| Excerpted records |
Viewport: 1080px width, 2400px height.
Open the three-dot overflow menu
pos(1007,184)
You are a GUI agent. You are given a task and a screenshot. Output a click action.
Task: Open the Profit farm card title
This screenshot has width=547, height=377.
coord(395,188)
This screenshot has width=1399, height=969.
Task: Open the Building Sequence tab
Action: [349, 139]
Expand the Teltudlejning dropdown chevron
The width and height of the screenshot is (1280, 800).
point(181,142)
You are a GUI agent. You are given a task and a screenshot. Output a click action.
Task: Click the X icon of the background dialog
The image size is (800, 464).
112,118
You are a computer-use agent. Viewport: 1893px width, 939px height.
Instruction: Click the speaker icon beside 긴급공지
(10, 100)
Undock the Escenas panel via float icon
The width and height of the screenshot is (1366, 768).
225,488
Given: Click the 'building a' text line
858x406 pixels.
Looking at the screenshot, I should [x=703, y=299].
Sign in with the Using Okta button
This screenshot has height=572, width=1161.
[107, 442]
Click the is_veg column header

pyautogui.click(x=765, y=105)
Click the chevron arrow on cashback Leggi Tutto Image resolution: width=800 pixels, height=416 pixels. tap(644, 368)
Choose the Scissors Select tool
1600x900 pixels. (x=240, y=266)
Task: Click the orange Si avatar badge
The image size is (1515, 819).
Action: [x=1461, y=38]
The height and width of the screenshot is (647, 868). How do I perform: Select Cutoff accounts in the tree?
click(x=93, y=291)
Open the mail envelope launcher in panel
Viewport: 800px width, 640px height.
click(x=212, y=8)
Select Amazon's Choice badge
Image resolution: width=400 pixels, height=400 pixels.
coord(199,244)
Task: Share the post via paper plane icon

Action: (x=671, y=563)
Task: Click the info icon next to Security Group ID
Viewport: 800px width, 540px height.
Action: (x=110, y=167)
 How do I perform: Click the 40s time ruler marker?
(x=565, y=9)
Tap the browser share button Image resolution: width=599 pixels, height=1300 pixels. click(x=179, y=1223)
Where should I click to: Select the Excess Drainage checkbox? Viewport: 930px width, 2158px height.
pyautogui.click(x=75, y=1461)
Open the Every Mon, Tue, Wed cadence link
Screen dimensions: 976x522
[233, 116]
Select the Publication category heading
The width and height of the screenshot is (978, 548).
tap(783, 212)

| Your instructions |
The lines above from the one with "The image size is (1515, 819)." through the one with "Select Amazon's Choice badge" are to be duplicated exactly, ends included, with nothing added.

| Completed task |
The image size is (1515, 819).
Action: [x=1461, y=38]
The height and width of the screenshot is (647, 868). How do I perform: Select Cutoff accounts in the tree?
click(x=93, y=291)
Open the mail envelope launcher in panel
Viewport: 800px width, 640px height.
click(x=212, y=8)
Select Amazon's Choice badge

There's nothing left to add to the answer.